RECORDS SHOWN:

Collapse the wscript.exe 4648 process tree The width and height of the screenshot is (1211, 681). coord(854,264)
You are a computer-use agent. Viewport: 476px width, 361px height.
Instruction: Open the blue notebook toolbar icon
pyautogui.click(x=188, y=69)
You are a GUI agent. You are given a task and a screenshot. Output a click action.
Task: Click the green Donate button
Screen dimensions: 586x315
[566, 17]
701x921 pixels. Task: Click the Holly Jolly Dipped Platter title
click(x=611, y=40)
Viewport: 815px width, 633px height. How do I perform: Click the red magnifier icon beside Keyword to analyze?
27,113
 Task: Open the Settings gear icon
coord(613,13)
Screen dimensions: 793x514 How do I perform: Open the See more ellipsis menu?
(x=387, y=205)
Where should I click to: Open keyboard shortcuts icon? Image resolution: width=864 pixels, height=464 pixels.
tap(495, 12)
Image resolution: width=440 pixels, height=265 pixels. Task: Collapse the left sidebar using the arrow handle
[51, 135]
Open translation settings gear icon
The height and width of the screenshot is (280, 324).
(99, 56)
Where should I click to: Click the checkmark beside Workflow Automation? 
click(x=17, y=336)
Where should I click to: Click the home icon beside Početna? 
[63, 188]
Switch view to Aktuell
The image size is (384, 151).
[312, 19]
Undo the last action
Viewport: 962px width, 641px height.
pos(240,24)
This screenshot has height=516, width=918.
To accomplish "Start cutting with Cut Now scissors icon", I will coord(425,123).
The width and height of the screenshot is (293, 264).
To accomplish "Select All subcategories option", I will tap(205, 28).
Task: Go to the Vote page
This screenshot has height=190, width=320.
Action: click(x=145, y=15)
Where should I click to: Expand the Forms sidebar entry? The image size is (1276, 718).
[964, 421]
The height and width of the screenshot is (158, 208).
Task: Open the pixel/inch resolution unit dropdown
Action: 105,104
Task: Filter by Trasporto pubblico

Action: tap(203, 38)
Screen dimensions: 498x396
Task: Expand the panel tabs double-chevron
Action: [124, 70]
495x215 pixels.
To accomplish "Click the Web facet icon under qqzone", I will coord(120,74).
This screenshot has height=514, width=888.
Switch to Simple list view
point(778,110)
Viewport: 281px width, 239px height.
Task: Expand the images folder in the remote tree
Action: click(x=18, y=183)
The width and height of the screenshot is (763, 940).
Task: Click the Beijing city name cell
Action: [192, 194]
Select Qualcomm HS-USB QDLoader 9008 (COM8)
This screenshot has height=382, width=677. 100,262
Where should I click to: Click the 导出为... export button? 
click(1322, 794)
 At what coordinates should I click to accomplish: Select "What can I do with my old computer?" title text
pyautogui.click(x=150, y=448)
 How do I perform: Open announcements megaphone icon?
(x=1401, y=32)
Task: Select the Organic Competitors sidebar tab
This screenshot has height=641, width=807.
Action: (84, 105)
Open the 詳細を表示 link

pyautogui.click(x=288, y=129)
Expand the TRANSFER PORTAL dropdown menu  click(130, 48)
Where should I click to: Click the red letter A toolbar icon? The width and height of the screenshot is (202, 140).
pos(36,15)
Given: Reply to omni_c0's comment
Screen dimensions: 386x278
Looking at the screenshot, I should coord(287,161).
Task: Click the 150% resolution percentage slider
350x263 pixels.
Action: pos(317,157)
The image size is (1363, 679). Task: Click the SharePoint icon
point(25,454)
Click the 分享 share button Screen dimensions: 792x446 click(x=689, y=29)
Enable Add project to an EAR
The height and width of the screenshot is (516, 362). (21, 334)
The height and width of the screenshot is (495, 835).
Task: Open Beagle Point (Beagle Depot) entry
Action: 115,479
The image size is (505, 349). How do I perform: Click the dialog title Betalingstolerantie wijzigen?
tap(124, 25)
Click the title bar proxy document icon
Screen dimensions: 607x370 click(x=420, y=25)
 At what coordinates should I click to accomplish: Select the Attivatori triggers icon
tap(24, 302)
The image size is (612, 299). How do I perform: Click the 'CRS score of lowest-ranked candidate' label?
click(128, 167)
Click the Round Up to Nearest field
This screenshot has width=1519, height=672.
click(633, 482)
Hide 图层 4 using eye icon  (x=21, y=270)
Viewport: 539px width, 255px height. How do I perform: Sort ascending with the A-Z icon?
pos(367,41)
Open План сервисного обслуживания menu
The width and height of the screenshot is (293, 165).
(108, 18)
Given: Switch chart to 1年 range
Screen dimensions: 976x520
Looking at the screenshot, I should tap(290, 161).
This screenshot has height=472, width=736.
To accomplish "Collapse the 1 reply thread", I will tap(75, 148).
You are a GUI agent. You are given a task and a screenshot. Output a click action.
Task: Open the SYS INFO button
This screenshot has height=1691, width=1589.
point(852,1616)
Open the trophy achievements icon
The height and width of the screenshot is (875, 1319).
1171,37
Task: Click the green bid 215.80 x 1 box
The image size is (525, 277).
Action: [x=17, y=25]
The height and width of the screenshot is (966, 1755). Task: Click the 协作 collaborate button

WHAT IS REQUIRED: Can you reproduce the data from its start through the line containing "click(x=611, y=40)", renaming "Viewport" to "Window" and leaving everything else as it is?

SOLUTION TO THIS TASK:
Collapse the wscript.exe 4648 process tree The width and height of the screenshot is (1211, 681). coord(854,264)
You are a computer-use agent. Window: 476px width, 361px height.
Instruction: Open the blue notebook toolbar icon
pyautogui.click(x=188, y=69)
You are a GUI agent. You are given a task and a screenshot. Output a click action.
Task: Click the green Donate button
Screen dimensions: 586x315
[566, 17]
701x921 pixels. Task: Click the Holly Jolly Dipped Platter title
click(x=611, y=40)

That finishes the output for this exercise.